If you are having difficulty with repaying your student loan, there are student loan repayment options available to you. The most important thing to do if you are having payment problems is to recognize it early and contact the lending institution as soon as possible. Speak with a representative and explain your situation. The representative will be able to explain what options are available and which ones will likely suit your situation the best. The earlier this occurs, the better because you do not want to have late fees and penalties added on to an already large loan. There are student loan repayment options available, so do not wait until the last minute to seek them out.
Deferment is one of the student loan repayment options available to you if you have difficulty paying. Deferment means that you will not have to pay for your loan temporarily for a particular period of time. Deferment can be because of re enrolling in school, unemployment or other type of financial hardship.

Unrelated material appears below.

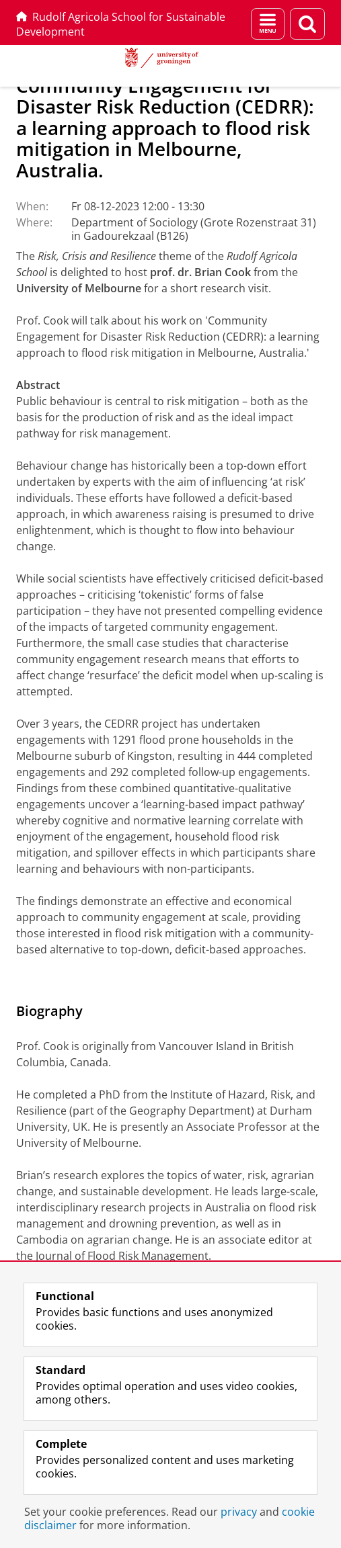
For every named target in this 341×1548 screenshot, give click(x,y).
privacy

Depending on the type of loan you have, the deferment may not cost you anything and is simply a temporary suspension of payment. However, most people will still be required to pay the interest of the loan during this time. It can be added to the end of the loan which will help in the immediate but will increase the payments at the end of the term.

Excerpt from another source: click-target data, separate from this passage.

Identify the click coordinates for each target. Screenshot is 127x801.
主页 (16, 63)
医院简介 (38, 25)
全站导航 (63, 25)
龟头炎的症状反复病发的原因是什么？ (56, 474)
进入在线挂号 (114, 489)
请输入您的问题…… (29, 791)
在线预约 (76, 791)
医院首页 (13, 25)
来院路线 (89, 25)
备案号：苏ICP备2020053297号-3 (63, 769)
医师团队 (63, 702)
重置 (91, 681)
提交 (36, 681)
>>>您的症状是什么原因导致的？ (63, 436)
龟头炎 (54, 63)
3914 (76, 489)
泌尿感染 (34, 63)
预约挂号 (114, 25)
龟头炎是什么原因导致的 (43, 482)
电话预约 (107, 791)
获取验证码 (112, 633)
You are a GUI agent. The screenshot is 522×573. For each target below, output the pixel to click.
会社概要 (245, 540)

Forbearance is another of the student loan repayment options available to students. Forbearance can reduce the dollar amount of the payment or suspend the payments for a specific period of time, up to three years. People who are having a financial difficulty usually opt for this as it is the easiest to get. The downside is that regardless of the type of loan you have, interest will continue to accrue and you are responsible for paying it. This can be a good way to increase cash flow in the short term but it should be paid off as soon as possible once able so you can reduce the amount of interest that accrues across the life of the loan. You do not want to sink deeper into debt simply because you put your loan in forbearance. There are also some income based repayment plans that are available that will reduce the payment. These are interest only payments that gradually increase depending on the annual income.